In her first news conference as Alberta premier, Smith said Tuesday her goals for the next seven months include reforming Alberta Health Services, the Alberta sovereignty act, health spending accounts, more educational assistance in the classroom and changing the human rights act so that vaccine choice is a protected category.
When asked by a reporter Tuesday how she sees vaccine choice as equal to other protected grounds like race, gender and sexuality, Smith paused before replying.
“I guess the way I look at it is that the community that faced the most restrictions on their freedoms in the last year were those who made a choice not to be vaccinated,” Smith said.
“I don’t think I’ve ever experienced a situation in my lifetime where a person was fired from their job, or not allowed to watch their kids play hockey, or not allowed to go visit a loved one in long-term care or hospital, or not allowed to get on a plane to either go across the country to see family or even travel across the border.
“They have been the most discriminated against group that I’ve ever witnessed in my lifetime. That’s a pretty extreme level of discrimination that we’ve seen.

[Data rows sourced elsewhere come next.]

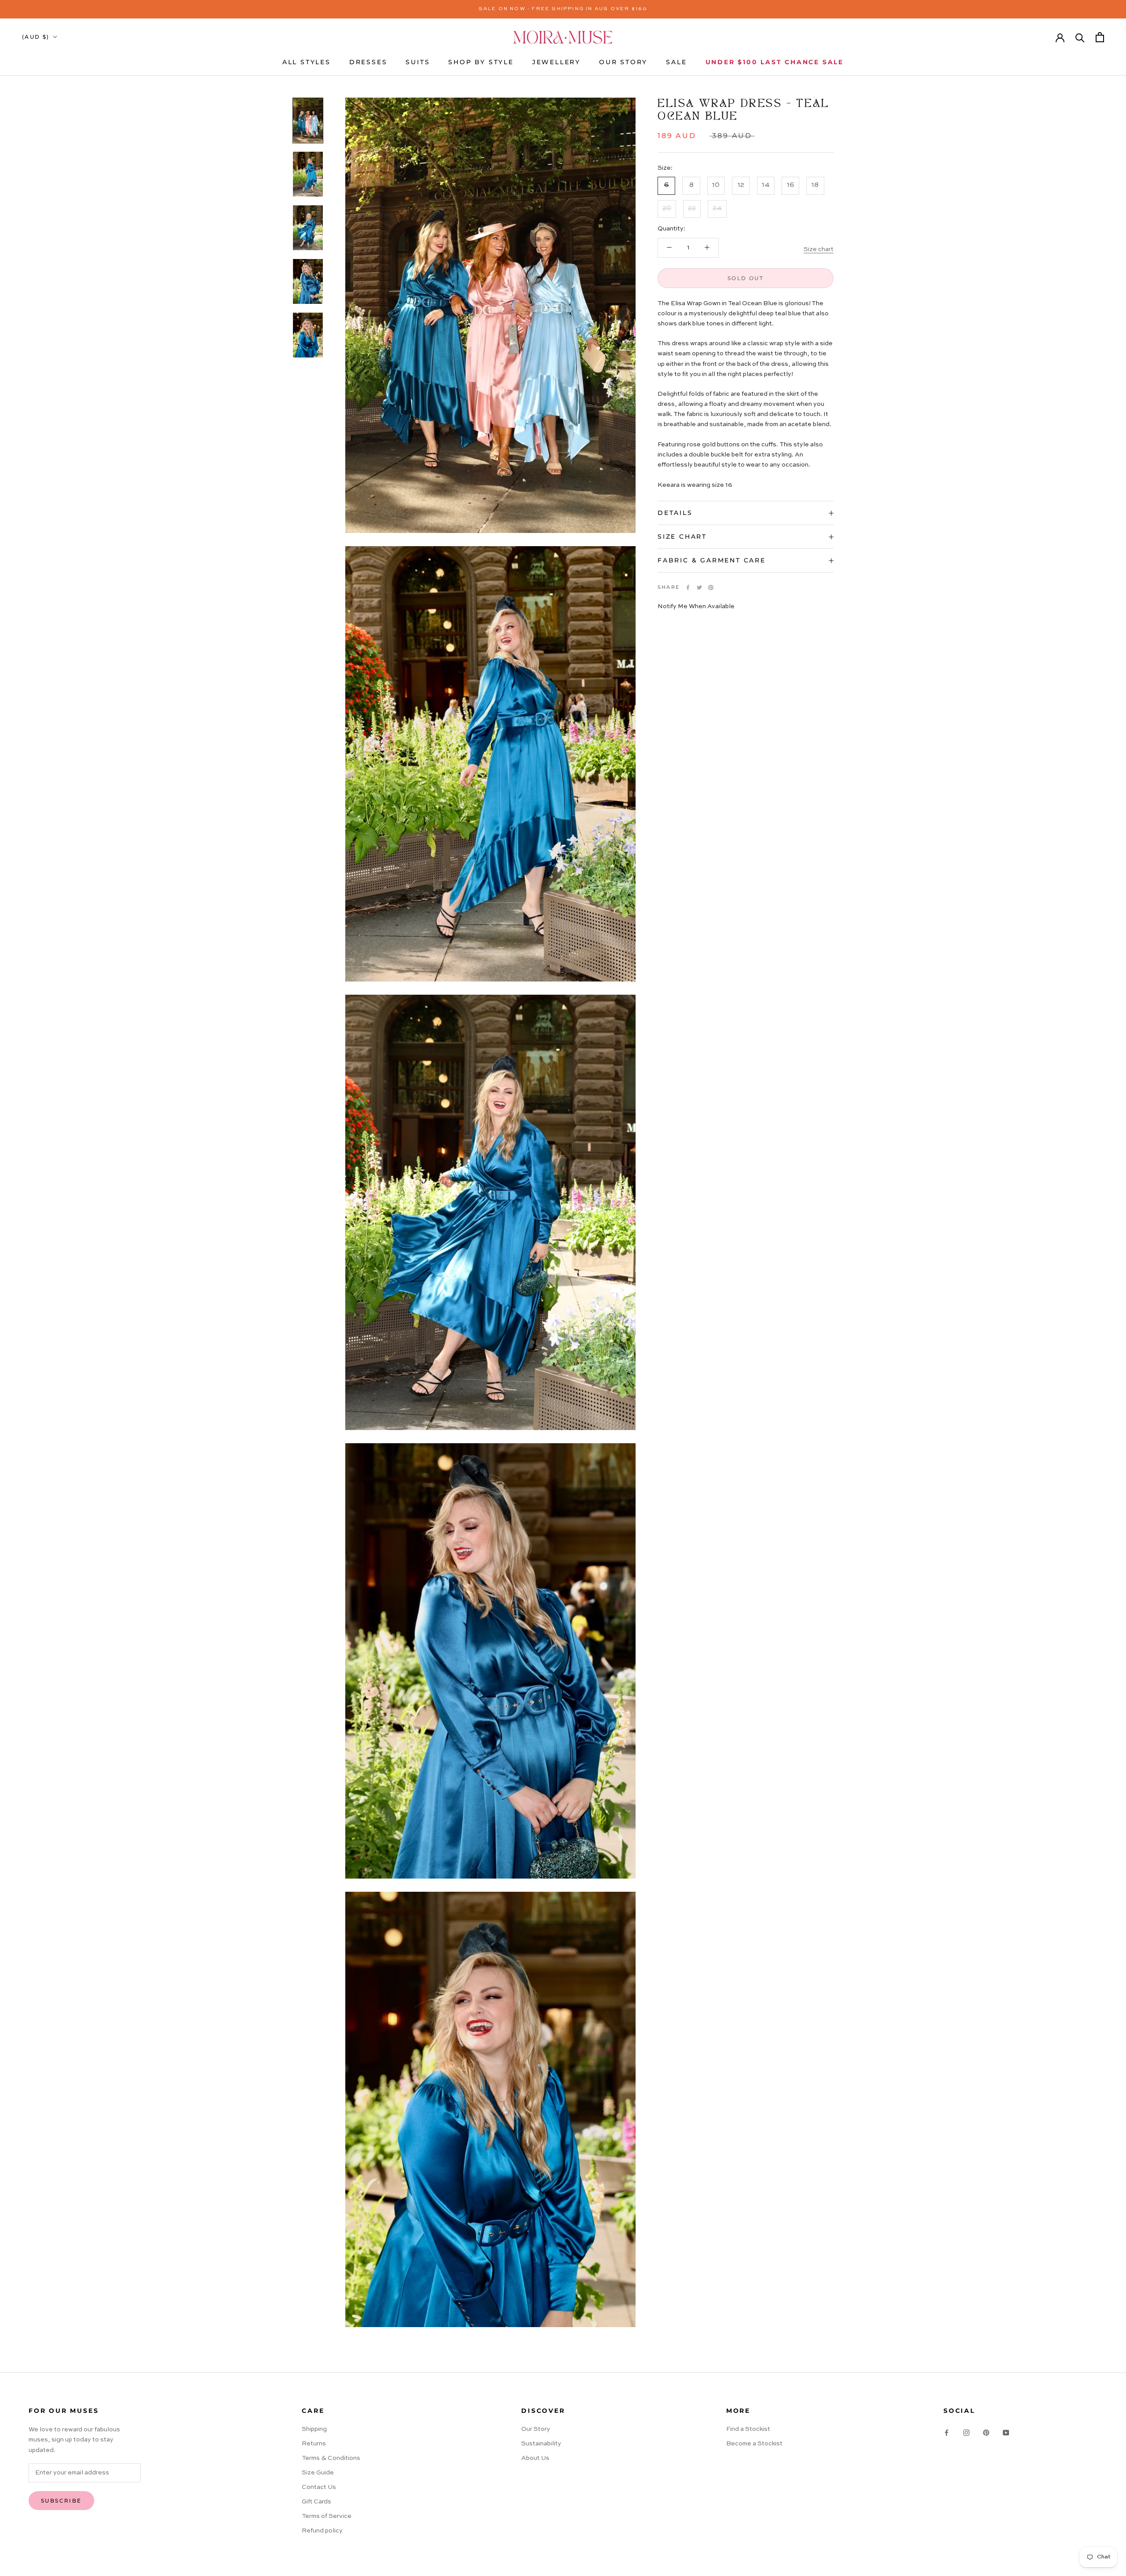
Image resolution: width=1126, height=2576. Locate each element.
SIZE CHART (682, 536)
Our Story (535, 2429)
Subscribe (61, 2500)
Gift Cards (316, 2502)
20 (666, 208)
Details (675, 513)
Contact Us (319, 2487)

“I don’t take away any of the discrimination that I’ve seen in those other groups that you mentioned,” Smith added, “but this has been an extraordinary time in the last year in particular and I want people to know that I find that unacceptable.
“We are not going to create a segregated society on the basis of a medical choice,” Alberta’s new premier stated.

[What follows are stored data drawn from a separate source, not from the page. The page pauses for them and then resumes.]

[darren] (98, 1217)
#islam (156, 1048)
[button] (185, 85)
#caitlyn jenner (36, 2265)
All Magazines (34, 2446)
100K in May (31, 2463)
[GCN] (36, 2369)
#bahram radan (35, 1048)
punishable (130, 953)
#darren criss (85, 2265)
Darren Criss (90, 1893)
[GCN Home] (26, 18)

Smith said she wants coronavirus to be approached like influenza.
“Vaccination really is for self-protection in this case because you have to make your own choice about what your own medical status is in conjunction with your own doctor and your own preexisting medical conditions. And we have to stop trying to victimize a particular group because they made a different choice,” she said during Tuesday’s news conference.
“I know that that’s going to be a little challenging for some people who’ve been holding a different view for a long period of time but if I need to make the point that this kind of discrimination is unacceptable, the best way to do it is changing the human rights act.”
Currently, Alberta’s human rights act provides protection from discrimination due to race, religious beliefs, colour, gender, gender identity, gender expression, physical disability, mental disability, age, ancestry, place of origin, marital status, source of income, family status and sexual orientation.
Alberta’s Opposition NDP called for an apology from Smith on Tuesday.
Justice Critic Irfan Sabir said hate-motivated crimes are on the rise in Alberta.
“The UCP has refused to take any meaningful steps towards reconciliation, refused to take real action to address racism in Alberta, and is the only government in history to rollback 2SLGTBQIA+ rights.
“The comments made by Premier Danielle Smith further divide our province and minimize the hate and violence towards racialized Albertans and the 2SLGTBQIA+ community.”